Someone said it’s going to be a long hot autumn too, so, on the Fashion Front, we’d expect the Freemason look – with the right trouser leg rolled to the knee – to gain further currency with cyclists. The magazines are demanding a sleeker outline for winter, and telling us to think Shiney. (They’re always pushing PVC and it never sells, but there could be lots of leather.) Leggings are obviously huge with the girls, even if blokes can’t understand them. (I remember a similar confusion over tights in the 60s; the guys all thought OK, we’ll swap the Garter-flash for extra thigh – but what about the access?)

At the time of writing it’s still the Silly Season and I’m trying to remember how we filled the papers before we invented Terrorism. Little old ladies are now being escorted by fighter planes across the Atlantic, suspected of harbouring handcream and bottled water, and Ryanair is trying to develop a see-thru carrier bag that will take 10 kilos of cabin luggage. Every day the police are discovering new holes that could be used for burying bomb parts, trees that Terrorists might hide behind, and stocks of rice and poppadums that could be fed to hungry Martyrs.

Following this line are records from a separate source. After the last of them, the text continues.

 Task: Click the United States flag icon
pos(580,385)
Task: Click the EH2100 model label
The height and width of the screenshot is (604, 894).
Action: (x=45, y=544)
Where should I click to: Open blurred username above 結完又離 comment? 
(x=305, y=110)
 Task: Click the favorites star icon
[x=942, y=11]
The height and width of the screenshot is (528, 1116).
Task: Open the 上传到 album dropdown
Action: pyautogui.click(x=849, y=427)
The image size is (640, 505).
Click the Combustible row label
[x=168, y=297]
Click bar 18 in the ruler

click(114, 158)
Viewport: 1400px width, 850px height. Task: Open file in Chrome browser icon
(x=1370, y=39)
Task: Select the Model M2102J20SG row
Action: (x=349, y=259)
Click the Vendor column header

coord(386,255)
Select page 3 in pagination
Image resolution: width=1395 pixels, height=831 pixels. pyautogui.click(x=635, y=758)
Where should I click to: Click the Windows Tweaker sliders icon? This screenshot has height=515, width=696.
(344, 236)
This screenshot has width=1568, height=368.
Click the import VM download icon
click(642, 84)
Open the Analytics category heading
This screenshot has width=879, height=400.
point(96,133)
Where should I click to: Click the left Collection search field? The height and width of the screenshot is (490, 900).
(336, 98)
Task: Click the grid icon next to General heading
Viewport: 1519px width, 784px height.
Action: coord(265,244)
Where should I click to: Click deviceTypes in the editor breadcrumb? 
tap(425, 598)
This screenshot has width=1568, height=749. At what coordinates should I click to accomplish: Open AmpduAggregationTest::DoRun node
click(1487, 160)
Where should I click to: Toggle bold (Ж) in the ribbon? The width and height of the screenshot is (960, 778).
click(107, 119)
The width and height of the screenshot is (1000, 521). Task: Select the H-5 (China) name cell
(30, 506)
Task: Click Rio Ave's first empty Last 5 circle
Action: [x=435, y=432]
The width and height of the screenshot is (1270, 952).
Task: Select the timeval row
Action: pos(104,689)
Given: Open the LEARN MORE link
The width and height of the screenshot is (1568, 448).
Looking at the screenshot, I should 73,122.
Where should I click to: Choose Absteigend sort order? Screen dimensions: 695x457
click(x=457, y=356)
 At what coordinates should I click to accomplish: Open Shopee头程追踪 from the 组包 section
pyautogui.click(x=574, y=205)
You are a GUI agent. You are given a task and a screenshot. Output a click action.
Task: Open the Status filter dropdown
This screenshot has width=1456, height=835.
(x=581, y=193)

The exploding laptop scare has finally fizzled out, I think. Like many people we bought one from PC World but the blast was disappointing – it just destroyed the data and leaked a little green goo. The liquid explosive thing is more significant, and it was discovered by a woman from Walthamstow. When her Netto Family Shampoo and the Lidl Total Conditioner leaked into the children’s Gameboy, her husband, noticing the blaze, thought it might come in handy for jihad, and put the recipe on the internet.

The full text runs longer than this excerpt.